> **TASK DETAILS**
After finding the line that contains "[review the reviwers] (129, 1751)", give again that line and each one following it, exactly, until the records end.

(Dataset excerpts)
########################################

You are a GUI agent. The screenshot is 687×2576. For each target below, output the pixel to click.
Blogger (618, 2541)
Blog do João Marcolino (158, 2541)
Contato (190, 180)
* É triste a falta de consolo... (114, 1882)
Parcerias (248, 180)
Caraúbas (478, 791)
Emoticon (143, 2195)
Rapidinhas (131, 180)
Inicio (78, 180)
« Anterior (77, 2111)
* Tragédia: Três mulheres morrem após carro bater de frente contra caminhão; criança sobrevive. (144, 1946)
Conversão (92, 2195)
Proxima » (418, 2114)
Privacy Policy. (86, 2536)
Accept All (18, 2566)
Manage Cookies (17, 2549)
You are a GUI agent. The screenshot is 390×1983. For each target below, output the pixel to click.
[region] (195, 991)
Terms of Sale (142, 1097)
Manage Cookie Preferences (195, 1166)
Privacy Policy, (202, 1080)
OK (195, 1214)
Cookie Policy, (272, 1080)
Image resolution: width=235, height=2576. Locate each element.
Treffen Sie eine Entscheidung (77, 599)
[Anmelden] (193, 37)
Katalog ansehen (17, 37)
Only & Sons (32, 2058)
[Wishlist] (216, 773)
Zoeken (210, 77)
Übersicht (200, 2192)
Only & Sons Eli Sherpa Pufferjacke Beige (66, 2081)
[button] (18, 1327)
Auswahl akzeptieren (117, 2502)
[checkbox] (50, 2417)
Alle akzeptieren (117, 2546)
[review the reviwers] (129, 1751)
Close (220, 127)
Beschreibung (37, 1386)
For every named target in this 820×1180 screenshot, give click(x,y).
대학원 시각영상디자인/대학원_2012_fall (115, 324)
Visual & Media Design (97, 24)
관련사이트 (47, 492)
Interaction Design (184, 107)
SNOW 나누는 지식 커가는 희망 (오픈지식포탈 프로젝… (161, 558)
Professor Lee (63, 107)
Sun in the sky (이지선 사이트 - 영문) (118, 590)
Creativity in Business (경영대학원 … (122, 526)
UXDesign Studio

########################################

> **RESPONSE TO THIS TASK**
[review the reviwers] (129, 1751)
Close (220, 127)
Beschreibung (37, 1386)
For every named target in this 820×1180 screenshot, give click(x,y).
대학원 시각영상디자인/대학원_2012_fall (115, 324)
Visual & Media Design (97, 24)
관련사이트 (47, 492)
Interaction Design (184, 107)
SNOW 나누는 지식 커가는 희망 (오픈지식포탈 프로젝… (161, 558)
Professor Lee (63, 107)
Sun in the sky (이지선 사이트 - 영문) (118, 590)
Creativity in Business (경영대학원 … (122, 526)
UXDesign Studio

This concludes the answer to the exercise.